Simply put, calories are energy. Taking in the right balance of calories will maintain our energy levels. Eating more energy, or calories, than we can burn off will leave us feeling sluggish (and pack on the pounds). If we don’t take in enough, we’ll experience fatigue (and probably lose weight). Carbohydrates, fat, and protein all provide calories, but carbohydrates are the body’s preferred energy source.
Be Carb Smart
Foods or beverages high in simple carbs, or sugars, like regular soft drinks, desserts, and candy will give you a quick energy boost. But you’ll most certainly crash soon after. Complex carbs like starches will keep you going longer, especially if they are paired with fiber or protein. Most whole grains and starchy vegetables have that one-two punch of carbs and fiber that’ll help you tackle that slump. Throw in some protein (e.g., beans, dairy, nuts, or meat), and your engine will stay revved between meals (incidentally, beans are a fabulous choice because they have a great mix of carbs, fiber, and protein to really keep up your energy).
And those energy drinks and shots that you swear up and down give you a lift? Most do provide you energy in the form of simple sugars. But it’s the caffeine giving you a jolt because it’s a nervous system stimulant. If you need some caffeine to wake up, go for sugar-free caffeinated options like carb-free energy drinks, coffee, or diet soda (if you must). If you start to feel jittery, it means you’ve had too much. If you can’t sleep at night, then you may be consuming caffeine too late in the day.
If you’re still looking for that energy boost and want to fight fatigue, you may need to:
- • Eat breakfast.

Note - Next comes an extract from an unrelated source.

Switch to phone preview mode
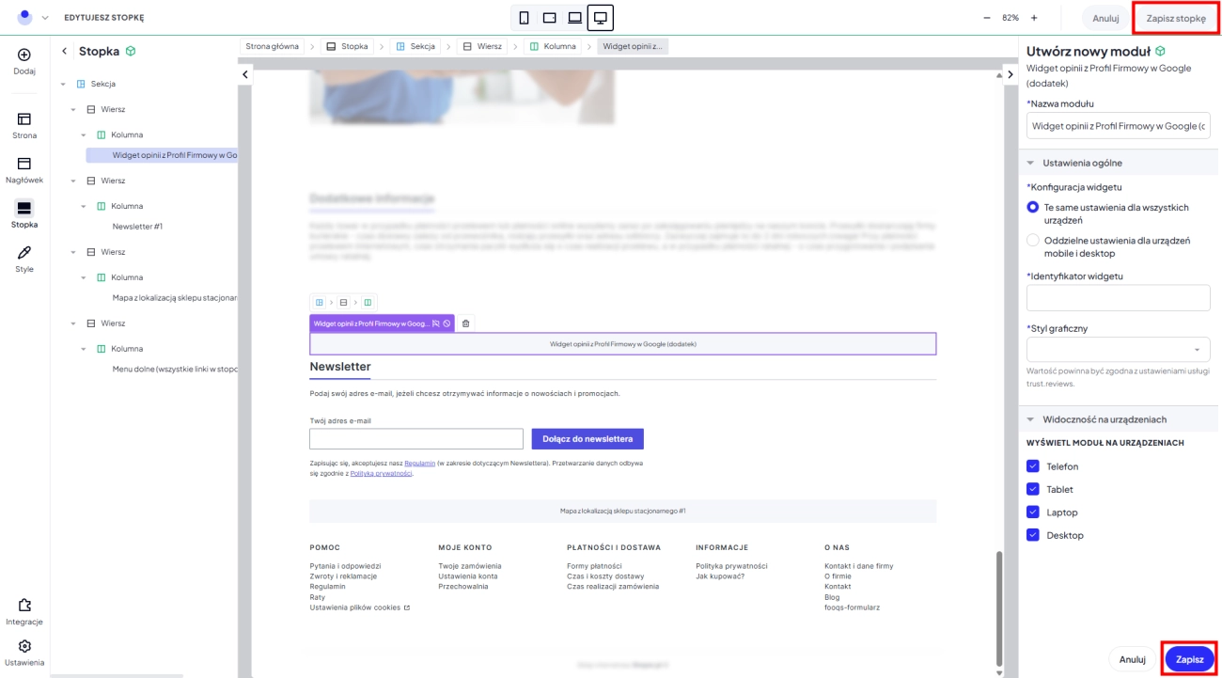 tap(525, 18)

A healthful breakfast feeds your brain helping you wake up.
- • Include protein foods with every meal. Not only does protein help sustain your energy, it plays a role in keeping you awake.

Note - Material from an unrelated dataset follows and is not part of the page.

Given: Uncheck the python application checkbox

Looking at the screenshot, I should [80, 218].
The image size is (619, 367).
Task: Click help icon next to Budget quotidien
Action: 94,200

- • Get enough sleep. Sleeping less than 7 hours a night can leave you feeling tired and less alert.
- • Obey your thirst. Even being a little bit dehydrated can trigger fatigue.
- • Eat a balanced diet that includes fruits, veggies, whole grains, low-fat dairy or dairy substitutes, and lean proteins. This will ensure you obtain the nutrients your body needs for optimal health.
- • Exercise. Exercising regularly builds up your stamina, while not exercising contributes to fatigue.